*** STUDY MATERIAL Section Begins ***

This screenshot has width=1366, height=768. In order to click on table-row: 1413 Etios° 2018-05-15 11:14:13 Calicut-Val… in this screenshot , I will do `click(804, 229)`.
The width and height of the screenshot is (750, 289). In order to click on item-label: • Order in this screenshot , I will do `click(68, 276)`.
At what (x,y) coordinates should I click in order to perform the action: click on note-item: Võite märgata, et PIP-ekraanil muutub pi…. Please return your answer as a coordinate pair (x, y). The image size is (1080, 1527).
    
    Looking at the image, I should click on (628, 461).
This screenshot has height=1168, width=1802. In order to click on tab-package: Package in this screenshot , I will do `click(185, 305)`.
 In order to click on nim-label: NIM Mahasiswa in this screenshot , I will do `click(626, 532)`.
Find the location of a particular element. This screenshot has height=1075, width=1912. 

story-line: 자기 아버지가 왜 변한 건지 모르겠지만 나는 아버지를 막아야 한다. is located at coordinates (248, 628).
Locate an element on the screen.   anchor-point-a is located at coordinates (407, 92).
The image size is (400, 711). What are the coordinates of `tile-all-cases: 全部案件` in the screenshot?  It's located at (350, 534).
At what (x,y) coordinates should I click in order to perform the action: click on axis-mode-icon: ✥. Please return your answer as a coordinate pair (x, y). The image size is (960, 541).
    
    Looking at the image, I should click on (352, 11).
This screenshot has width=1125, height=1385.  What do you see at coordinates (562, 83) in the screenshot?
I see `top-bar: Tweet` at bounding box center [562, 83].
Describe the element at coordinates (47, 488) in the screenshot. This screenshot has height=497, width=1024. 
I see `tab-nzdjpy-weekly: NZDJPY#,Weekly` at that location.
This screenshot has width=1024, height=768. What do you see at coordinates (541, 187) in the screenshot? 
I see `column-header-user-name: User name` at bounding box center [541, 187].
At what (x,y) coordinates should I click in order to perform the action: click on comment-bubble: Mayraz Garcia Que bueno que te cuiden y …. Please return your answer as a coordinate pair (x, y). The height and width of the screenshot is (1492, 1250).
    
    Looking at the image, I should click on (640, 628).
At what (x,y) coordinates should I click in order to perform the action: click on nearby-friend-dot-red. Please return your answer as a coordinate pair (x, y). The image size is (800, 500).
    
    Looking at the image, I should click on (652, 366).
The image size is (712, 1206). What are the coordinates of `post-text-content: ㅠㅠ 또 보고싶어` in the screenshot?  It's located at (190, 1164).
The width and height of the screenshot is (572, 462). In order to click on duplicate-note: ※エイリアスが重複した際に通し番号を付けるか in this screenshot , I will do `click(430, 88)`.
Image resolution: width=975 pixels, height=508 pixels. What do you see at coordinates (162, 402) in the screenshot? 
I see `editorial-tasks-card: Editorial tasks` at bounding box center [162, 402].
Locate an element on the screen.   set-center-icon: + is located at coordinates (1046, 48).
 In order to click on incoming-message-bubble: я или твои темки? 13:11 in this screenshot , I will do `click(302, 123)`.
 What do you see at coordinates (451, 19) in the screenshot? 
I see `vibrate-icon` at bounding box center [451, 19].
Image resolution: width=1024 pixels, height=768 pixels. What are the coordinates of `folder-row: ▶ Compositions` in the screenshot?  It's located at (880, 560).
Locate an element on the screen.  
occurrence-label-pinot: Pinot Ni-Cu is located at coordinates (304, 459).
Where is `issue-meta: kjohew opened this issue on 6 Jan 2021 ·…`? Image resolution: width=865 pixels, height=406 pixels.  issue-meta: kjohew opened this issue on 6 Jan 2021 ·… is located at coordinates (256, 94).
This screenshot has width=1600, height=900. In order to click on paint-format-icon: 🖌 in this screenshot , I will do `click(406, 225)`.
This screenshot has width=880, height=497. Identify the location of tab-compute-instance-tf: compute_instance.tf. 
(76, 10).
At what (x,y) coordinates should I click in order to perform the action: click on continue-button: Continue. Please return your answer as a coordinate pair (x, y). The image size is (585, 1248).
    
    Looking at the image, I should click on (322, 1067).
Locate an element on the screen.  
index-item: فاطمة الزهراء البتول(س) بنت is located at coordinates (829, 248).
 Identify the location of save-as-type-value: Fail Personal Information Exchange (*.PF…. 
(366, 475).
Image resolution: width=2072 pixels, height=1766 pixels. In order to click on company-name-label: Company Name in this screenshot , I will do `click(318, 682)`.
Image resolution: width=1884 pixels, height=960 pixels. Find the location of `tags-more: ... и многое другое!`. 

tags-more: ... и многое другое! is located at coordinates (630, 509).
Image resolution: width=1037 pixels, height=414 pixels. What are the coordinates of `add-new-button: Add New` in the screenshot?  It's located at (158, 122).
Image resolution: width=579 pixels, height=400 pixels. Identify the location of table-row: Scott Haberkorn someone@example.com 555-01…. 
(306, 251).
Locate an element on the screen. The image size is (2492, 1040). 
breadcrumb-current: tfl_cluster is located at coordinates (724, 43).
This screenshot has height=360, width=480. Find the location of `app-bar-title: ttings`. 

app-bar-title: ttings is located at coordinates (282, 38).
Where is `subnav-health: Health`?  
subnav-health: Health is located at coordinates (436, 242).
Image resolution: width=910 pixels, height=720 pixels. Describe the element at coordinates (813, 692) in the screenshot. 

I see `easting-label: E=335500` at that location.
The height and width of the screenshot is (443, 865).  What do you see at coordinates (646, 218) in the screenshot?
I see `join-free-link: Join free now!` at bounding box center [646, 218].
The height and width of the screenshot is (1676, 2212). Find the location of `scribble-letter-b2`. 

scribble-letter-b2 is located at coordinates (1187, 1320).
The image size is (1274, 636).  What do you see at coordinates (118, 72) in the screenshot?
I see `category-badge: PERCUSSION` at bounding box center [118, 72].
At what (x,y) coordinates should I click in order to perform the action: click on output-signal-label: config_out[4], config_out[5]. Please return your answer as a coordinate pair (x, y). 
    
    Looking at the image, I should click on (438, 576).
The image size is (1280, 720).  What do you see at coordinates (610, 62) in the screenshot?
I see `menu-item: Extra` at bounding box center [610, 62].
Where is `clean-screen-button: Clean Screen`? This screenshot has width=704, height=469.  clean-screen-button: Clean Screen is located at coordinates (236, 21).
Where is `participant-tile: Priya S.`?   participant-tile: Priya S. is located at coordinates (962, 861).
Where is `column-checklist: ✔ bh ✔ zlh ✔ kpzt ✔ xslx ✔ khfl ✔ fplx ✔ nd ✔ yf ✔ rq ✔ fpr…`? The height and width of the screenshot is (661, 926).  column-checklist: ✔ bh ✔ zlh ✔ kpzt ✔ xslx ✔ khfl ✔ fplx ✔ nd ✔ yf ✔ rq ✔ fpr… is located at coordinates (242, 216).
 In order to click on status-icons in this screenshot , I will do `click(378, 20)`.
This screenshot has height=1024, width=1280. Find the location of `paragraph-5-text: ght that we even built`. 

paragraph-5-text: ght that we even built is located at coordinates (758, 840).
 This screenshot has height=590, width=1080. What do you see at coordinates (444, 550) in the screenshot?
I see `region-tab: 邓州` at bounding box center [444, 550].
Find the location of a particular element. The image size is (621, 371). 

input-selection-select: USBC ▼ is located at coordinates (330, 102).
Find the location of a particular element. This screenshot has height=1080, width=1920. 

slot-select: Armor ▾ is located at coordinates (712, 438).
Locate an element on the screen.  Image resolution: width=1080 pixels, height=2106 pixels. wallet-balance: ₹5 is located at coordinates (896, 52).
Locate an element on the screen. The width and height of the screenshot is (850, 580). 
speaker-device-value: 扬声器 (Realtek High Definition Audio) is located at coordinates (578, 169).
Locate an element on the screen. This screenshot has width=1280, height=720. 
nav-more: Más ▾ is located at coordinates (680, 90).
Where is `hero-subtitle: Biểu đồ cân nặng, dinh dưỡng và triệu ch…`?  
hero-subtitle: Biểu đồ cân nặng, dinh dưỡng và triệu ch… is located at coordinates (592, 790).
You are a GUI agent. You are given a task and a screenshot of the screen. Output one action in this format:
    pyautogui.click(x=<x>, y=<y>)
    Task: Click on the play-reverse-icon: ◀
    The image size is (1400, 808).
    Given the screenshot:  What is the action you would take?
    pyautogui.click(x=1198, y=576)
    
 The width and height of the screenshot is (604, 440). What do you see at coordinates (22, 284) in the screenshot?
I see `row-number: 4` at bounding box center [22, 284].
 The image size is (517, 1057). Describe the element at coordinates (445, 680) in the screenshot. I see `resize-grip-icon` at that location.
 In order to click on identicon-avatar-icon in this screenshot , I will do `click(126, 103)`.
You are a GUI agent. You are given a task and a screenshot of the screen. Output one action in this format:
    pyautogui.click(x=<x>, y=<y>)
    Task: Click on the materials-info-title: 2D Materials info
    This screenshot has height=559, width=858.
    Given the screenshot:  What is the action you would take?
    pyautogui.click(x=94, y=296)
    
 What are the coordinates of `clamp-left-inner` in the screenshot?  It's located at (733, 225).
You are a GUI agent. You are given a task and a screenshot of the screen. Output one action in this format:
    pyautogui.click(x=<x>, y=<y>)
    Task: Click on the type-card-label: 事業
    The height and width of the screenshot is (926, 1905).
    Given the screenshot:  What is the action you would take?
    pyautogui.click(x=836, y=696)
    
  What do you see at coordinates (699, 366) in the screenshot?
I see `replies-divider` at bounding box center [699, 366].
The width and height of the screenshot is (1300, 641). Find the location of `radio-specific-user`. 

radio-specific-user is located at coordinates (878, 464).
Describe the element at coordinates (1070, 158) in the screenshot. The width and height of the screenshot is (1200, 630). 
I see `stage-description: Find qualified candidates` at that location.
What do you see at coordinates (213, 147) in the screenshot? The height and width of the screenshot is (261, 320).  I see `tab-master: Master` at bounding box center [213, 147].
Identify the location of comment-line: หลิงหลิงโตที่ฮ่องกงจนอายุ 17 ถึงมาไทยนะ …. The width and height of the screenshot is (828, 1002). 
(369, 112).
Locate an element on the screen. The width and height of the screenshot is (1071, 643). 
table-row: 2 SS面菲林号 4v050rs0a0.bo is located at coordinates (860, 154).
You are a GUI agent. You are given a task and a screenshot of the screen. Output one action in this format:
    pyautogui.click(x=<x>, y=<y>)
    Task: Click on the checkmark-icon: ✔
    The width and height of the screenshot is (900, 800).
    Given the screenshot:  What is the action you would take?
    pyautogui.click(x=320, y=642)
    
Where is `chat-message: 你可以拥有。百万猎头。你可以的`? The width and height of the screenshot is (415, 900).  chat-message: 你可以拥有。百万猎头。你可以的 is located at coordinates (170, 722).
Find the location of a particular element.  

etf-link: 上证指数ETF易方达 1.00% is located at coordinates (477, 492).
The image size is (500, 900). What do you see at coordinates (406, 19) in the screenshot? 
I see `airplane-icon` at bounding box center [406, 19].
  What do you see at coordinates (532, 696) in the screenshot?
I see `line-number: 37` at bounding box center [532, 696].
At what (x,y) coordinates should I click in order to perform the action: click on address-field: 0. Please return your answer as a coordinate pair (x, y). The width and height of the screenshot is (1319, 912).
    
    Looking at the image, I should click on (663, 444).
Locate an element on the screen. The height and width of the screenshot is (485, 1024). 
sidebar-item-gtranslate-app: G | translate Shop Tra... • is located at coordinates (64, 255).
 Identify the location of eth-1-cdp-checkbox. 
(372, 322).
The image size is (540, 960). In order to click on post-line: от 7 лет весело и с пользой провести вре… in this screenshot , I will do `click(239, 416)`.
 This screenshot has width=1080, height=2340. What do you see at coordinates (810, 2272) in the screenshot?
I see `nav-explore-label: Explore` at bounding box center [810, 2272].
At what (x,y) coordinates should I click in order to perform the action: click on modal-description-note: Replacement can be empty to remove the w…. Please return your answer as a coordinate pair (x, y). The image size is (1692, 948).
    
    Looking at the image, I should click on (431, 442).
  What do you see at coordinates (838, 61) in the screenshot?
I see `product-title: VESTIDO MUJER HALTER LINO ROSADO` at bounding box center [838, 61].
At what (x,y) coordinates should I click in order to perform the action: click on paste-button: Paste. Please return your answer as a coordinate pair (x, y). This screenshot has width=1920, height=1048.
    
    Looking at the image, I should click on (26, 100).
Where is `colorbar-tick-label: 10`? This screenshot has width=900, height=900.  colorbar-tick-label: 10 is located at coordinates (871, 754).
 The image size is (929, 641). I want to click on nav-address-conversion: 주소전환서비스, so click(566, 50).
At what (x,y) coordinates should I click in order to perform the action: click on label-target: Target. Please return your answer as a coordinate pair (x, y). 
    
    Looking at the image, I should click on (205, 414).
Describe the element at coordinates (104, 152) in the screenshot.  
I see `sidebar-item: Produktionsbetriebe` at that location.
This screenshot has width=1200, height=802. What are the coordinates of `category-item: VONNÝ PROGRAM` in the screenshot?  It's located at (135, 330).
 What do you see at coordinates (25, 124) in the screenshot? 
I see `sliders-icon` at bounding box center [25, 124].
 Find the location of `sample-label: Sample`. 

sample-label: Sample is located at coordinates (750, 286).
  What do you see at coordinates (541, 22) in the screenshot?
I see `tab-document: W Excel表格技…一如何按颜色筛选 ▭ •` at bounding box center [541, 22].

*** STUDY MATERIAL Section Ends ***

» HOW TO COMPLETE THIS TASK
Copy the rows above word for word, from the first row through the line that contains "The image size is (400, 711).".

» SOLVED PROBLEM
This screenshot has width=1366, height=768. In order to click on table-row: 1413 Etios° 2018-05-15 11:14:13 Calicut-Val… in this screenshot , I will do `click(804, 229)`.
The width and height of the screenshot is (750, 289). In order to click on item-label: • Order in this screenshot , I will do `click(68, 276)`.
At what (x,y) coordinates should I click in order to perform the action: click on note-item: Võite märgata, et PIP-ekraanil muutub pi…. Please return your answer as a coordinate pair (x, y). The image size is (1080, 1527).
    
    Looking at the image, I should click on (628, 461).
This screenshot has height=1168, width=1802. In order to click on tab-package: Package in this screenshot , I will do `click(185, 305)`.
 In order to click on nim-label: NIM Mahasiswa in this screenshot , I will do `click(626, 532)`.
Find the location of a particular element. This screenshot has height=1075, width=1912. 

story-line: 자기 아버지가 왜 변한 건지 모르겠지만 나는 아버지를 막아야 한다. is located at coordinates (248, 628).
Locate an element on the screen.   anchor-point-a is located at coordinates (407, 92).
The image size is (400, 711). What are the coordinates of `tile-all-cases: 全部案件` in the screenshot?  It's located at (350, 534).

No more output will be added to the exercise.